#### Action item:
For each statement below, say yes or no to whether it agrees with the blockchain text that follows, and quote the text's deciding words.
1. In a centralized blockchain, only the central authority stores all blocks.
2. Blockchains based on proof-of-work frequently fork.
3. In the first committee approach, the power to choose new blocks is given to the committee for a limited time.

#### Text excerpt:
____________________

May 28, 2018
By: Sergey Gorbunov
Image Source: Bitcoin Magazine
In a centralized blockchain, a central authority always chooses and distributes the next block. While a single entity produces the block, every user locally stores all blocks, and thus block contents are tamperproof.
This approach is obviously both super-efficient and easy to implement. In addition, it guarantees fast block finality. Indeed, every user receiving a new block digitally signed by the central authority immediately knows that the block is valid and can immediately rely on the transactions it contains.
On the other side, this approach requires a super strong trust assumption. A central entity must be trusted not to censor any user and to give identical new blocks to all users. Moreover, a single entity is easily compromised or stopped by a simple denial of service attack.
A popular approach to decentralize a blockchain requires miners to elongate the longest chain via proof-of-work. This requires a lot of computational effort from the miners, which ultimately translates into high energy consumption and very high transaction costs. In addition, the PoW approach has concentrated a lot of power in the hands of a few mining pools (often just 2 or 3 mining pools), casting doubts on the decentralization of PoW-based blockchains. Also, such blockchains frequently “fork”. Hence their users cannot rely on a new block as soon as it appears. Instead, they must wait until the block is deep enough in the chain, resulting in very high latency.
For these reasons, the blockchain community has put forward alternative approaches to decentralization, where the power of the central authority is distributed over a suitably chosen committee. There are vastly many different ways to implement this approach, with various pros and cons.
In a first approach, the power to choose all new blocks is delegated forever to a small (e.g., 10-, 100-, or 1000-strong) committee, ensuring the integrity of the blockchain as long as the majority of the committee members are honest.
Pros:
Cons:
In another approach, the fixed committee is replaced with a “rotating-committee”. In one example, there is a set of N committees, and, for each new block, one of these committees is randomly selected to choose the block. In another example, after the current committee has chosen a block, a few of its members are removed and a few new members are added.
Of course, this approach requires a secure way to ensure that a “proper committee” is chosen for each new block.

____________________

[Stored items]
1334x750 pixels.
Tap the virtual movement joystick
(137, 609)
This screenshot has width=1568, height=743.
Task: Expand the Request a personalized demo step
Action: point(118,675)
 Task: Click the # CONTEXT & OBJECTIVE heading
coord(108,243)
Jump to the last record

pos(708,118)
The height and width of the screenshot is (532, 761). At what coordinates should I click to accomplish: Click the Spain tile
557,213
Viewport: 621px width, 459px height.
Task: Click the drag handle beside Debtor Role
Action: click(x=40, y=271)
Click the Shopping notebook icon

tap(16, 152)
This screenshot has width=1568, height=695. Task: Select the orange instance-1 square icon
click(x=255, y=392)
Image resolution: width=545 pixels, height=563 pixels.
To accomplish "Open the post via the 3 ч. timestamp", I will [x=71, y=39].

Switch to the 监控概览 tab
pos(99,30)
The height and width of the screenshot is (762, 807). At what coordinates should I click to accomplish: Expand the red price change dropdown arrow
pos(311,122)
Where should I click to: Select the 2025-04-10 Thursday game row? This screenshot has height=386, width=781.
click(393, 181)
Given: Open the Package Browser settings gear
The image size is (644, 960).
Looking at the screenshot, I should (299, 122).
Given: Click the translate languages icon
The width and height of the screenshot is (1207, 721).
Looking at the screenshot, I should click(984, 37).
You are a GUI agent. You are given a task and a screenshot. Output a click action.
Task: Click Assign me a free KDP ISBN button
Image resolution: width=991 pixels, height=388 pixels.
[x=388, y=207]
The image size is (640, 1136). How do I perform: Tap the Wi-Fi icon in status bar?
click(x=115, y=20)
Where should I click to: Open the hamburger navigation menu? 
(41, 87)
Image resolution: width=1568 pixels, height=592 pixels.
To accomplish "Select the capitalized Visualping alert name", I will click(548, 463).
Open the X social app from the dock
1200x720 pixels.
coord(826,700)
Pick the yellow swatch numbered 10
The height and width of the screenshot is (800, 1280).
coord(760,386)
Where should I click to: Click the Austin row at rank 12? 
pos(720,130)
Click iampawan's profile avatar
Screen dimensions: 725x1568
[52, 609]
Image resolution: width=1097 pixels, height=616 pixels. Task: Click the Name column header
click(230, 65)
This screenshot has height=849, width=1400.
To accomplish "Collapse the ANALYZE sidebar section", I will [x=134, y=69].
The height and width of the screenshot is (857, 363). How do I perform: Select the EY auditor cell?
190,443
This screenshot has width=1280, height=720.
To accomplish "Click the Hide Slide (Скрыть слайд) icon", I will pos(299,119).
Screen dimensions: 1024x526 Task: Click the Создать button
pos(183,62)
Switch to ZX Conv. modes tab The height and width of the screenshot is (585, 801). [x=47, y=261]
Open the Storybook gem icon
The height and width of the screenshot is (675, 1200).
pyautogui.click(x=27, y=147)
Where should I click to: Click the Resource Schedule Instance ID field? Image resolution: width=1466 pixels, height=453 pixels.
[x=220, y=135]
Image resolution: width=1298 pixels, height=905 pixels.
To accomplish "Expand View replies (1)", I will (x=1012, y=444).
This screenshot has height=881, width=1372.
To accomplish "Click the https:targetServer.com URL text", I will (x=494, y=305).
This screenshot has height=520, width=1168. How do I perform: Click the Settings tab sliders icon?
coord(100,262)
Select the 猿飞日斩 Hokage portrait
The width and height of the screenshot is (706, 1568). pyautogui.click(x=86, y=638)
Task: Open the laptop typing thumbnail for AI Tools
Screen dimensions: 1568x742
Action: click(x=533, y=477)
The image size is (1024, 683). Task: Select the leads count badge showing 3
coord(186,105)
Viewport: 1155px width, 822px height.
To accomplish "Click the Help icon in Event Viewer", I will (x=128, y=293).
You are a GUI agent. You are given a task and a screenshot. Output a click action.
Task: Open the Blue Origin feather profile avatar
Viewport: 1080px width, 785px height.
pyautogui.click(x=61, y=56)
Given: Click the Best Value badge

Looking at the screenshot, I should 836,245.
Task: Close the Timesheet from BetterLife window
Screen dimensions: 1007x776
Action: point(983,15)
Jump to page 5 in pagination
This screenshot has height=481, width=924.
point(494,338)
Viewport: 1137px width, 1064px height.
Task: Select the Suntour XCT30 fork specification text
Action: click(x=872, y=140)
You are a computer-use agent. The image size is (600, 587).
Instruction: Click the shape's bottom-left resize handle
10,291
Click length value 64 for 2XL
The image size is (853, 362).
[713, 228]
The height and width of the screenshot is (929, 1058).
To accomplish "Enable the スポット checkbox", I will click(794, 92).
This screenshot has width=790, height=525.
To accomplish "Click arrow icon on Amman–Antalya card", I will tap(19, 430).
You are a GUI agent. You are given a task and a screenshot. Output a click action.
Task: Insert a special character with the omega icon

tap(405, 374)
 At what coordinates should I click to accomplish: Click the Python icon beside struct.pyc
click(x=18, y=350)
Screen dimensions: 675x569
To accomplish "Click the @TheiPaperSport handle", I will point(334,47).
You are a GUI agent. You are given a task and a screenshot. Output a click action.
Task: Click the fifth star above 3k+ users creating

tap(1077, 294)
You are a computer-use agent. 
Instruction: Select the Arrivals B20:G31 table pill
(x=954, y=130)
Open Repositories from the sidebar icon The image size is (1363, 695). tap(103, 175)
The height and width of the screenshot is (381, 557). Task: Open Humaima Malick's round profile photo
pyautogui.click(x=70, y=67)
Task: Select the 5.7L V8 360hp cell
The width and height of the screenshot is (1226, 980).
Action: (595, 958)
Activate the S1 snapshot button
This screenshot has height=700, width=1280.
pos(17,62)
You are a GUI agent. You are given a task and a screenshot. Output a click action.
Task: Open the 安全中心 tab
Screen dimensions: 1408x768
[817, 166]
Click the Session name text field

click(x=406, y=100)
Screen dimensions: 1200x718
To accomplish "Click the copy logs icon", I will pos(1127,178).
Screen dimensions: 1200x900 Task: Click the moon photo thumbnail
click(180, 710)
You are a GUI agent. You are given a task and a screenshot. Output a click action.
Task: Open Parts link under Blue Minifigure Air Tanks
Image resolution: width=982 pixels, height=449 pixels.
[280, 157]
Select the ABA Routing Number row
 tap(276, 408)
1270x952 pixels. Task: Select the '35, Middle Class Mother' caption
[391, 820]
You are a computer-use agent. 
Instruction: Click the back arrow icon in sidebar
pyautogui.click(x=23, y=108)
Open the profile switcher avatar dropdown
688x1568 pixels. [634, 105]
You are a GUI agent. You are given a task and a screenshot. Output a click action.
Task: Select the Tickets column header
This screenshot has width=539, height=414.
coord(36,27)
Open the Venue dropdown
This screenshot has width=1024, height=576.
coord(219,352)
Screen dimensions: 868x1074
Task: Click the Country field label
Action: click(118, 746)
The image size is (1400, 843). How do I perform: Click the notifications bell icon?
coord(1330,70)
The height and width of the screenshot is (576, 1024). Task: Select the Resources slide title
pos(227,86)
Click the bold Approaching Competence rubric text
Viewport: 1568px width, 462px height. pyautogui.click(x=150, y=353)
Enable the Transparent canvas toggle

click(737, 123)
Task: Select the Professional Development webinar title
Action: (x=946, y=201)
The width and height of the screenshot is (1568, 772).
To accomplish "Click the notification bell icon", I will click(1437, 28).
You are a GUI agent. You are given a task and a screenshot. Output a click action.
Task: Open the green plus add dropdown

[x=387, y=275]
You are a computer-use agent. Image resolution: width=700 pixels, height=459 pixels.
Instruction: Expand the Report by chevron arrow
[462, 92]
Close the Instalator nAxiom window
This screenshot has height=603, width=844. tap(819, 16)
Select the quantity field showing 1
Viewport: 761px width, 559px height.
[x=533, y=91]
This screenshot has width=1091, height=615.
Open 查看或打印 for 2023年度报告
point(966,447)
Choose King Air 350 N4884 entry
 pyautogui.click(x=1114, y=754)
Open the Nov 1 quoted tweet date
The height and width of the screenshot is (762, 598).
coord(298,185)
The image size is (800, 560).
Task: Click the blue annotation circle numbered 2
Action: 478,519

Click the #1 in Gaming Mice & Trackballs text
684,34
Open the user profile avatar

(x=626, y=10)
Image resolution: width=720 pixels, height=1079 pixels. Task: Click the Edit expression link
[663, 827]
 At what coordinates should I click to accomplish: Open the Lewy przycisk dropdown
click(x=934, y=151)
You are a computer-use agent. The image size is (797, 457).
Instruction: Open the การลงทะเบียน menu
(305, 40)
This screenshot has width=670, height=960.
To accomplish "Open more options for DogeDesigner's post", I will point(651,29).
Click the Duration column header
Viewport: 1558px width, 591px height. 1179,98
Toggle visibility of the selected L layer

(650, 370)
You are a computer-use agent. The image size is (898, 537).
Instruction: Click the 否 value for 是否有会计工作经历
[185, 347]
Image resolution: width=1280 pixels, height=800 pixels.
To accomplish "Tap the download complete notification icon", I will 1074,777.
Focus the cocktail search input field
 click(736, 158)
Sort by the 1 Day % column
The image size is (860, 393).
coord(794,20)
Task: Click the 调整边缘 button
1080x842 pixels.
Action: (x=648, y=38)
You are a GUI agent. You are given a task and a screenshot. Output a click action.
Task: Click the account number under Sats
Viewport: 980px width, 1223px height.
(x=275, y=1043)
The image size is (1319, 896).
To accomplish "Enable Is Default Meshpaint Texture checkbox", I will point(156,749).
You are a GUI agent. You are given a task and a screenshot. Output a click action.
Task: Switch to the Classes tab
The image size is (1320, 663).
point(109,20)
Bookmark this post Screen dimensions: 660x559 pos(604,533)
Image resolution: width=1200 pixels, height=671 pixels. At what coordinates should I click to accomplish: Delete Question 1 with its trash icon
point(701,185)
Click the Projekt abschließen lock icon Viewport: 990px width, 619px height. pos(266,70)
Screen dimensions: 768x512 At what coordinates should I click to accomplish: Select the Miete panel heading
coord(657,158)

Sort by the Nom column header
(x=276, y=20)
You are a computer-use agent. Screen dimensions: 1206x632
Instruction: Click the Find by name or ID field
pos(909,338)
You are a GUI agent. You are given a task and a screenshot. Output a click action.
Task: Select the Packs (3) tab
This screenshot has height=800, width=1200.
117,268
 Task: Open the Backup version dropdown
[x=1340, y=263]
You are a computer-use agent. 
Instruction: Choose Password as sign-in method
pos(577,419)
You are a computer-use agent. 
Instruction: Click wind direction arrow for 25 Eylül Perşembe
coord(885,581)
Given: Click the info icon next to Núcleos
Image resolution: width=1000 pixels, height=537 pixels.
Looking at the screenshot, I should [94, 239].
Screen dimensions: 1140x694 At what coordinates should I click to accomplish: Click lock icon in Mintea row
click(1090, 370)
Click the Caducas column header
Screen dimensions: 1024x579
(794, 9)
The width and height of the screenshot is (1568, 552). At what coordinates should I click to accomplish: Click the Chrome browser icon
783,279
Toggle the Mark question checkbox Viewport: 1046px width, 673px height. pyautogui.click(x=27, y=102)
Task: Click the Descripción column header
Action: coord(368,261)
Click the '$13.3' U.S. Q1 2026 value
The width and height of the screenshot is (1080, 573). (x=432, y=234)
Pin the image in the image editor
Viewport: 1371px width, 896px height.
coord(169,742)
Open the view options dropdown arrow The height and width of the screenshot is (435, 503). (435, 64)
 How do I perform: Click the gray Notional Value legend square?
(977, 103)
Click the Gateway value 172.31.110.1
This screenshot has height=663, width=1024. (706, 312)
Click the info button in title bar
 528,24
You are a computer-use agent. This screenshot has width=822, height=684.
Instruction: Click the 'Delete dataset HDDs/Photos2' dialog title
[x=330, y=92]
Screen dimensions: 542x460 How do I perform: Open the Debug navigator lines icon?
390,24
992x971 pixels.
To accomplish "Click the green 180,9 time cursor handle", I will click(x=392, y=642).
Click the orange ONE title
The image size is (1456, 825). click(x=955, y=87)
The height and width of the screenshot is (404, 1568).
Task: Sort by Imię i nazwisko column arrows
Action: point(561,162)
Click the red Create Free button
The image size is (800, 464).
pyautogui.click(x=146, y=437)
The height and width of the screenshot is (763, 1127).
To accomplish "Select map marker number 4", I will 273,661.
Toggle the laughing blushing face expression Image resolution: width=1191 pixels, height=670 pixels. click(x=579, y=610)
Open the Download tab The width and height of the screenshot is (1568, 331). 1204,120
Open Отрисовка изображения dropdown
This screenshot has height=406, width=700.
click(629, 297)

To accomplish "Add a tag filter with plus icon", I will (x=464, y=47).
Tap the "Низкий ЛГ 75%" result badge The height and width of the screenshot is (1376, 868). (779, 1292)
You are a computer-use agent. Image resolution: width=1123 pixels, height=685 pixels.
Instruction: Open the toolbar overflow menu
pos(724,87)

____________________

#### Output for this exercise:
1. No: "every user locally stores all blocks"
2. Yes: "Also, such blockchains frequently “fork”."
3. No: "the power to choose all new blocks is delegated forever to a small (e.g., 10-, 100-, or 1000-strong) committee"